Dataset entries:
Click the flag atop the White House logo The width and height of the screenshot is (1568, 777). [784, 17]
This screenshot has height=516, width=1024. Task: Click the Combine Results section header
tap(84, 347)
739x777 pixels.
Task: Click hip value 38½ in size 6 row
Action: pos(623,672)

#### WHAT TO DO
Would you copy out all of the entries exactly?

#### WRITTEN RESPONSE
Click the flag atop the White House logo The width and height of the screenshot is (1568, 777). [784, 17]
This screenshot has height=516, width=1024. Task: Click the Combine Results section header
tap(84, 347)
739x777 pixels.
Task: Click hip value 38½ in size 6 row
Action: pos(623,672)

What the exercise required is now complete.